● **RECORDS TO USE**:
((
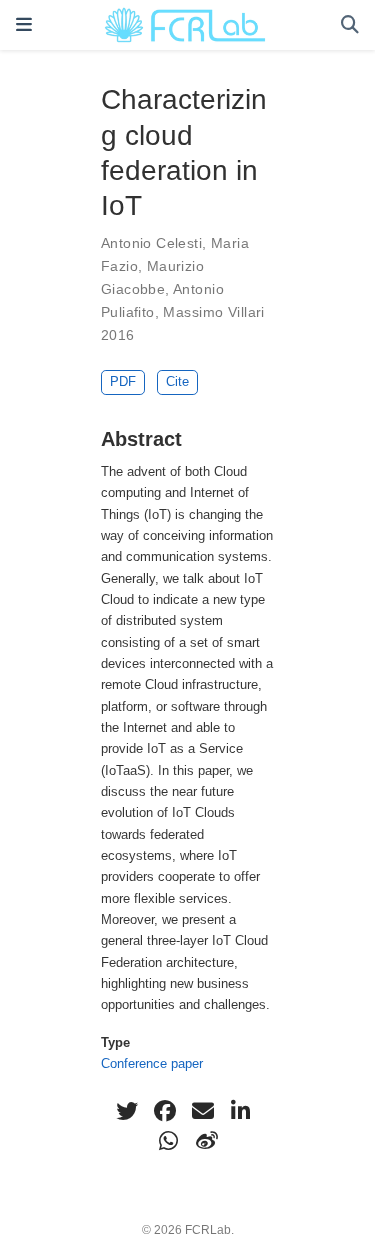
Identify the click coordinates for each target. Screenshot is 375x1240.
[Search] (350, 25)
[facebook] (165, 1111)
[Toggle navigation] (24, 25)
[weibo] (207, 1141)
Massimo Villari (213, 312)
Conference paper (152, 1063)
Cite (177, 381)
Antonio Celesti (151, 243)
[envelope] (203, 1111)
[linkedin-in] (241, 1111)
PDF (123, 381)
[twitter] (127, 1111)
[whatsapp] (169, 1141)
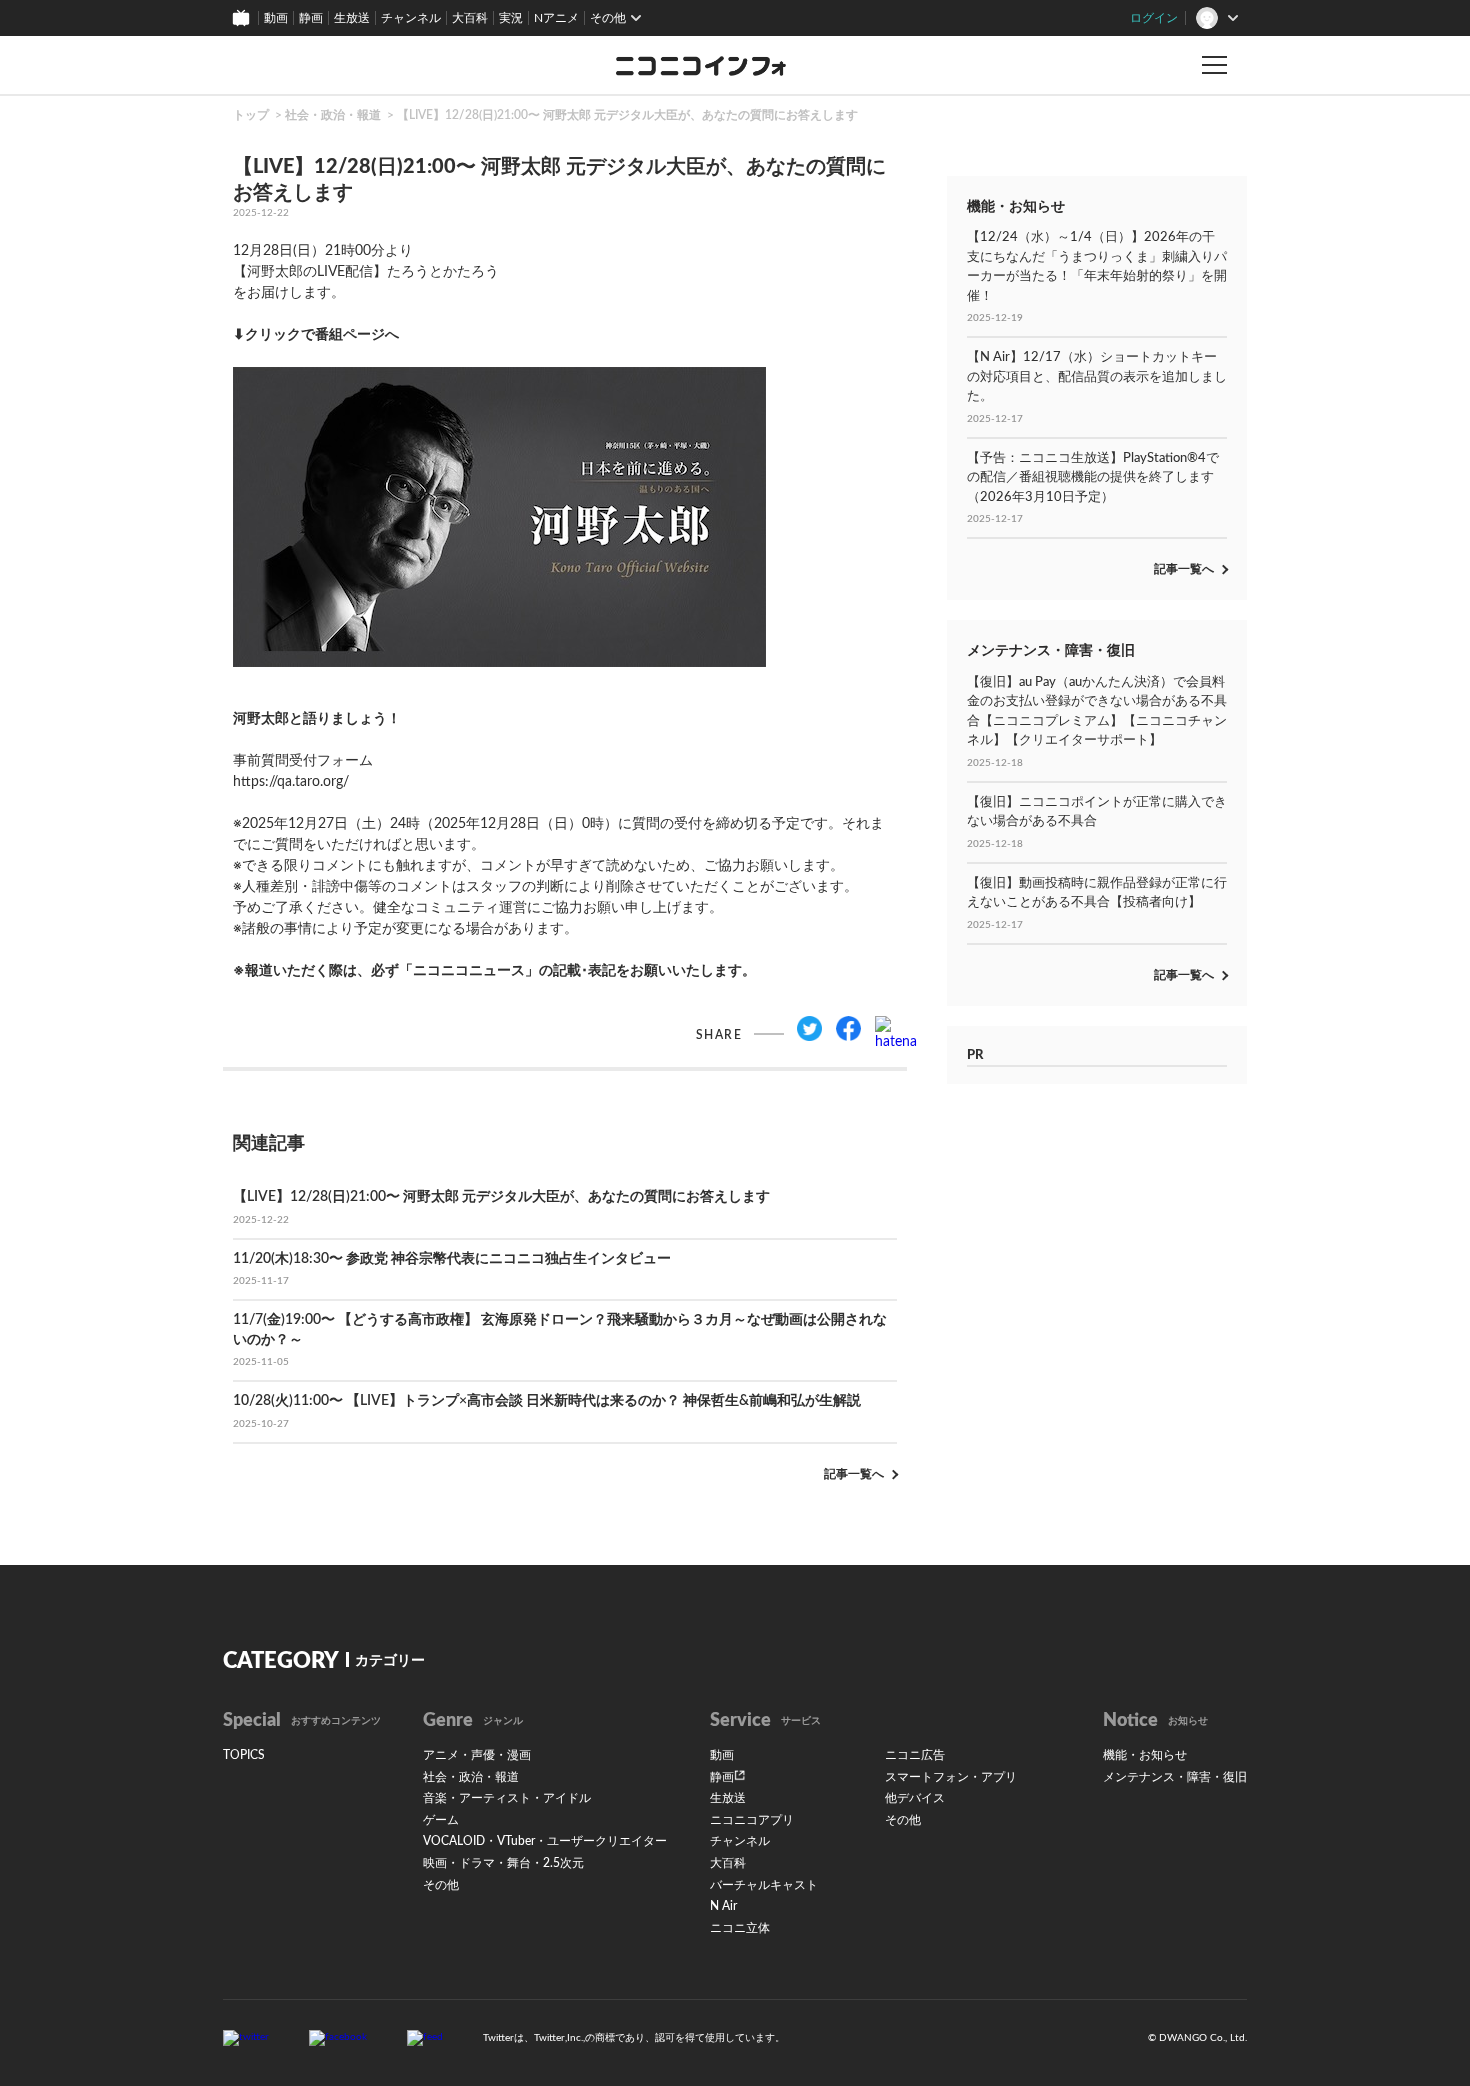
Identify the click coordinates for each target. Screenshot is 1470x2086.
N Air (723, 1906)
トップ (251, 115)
))
● **PROBLEM TO WORK ON**: Return exactly the line that contains "Screenshot is 1470x2086." and every line after it, through the last line of the records.

● **TASK RESPONSE**:
Identify the click coordinates for each target. Screenshot is 1470x2086.
N Air (723, 1906)
トップ (251, 115)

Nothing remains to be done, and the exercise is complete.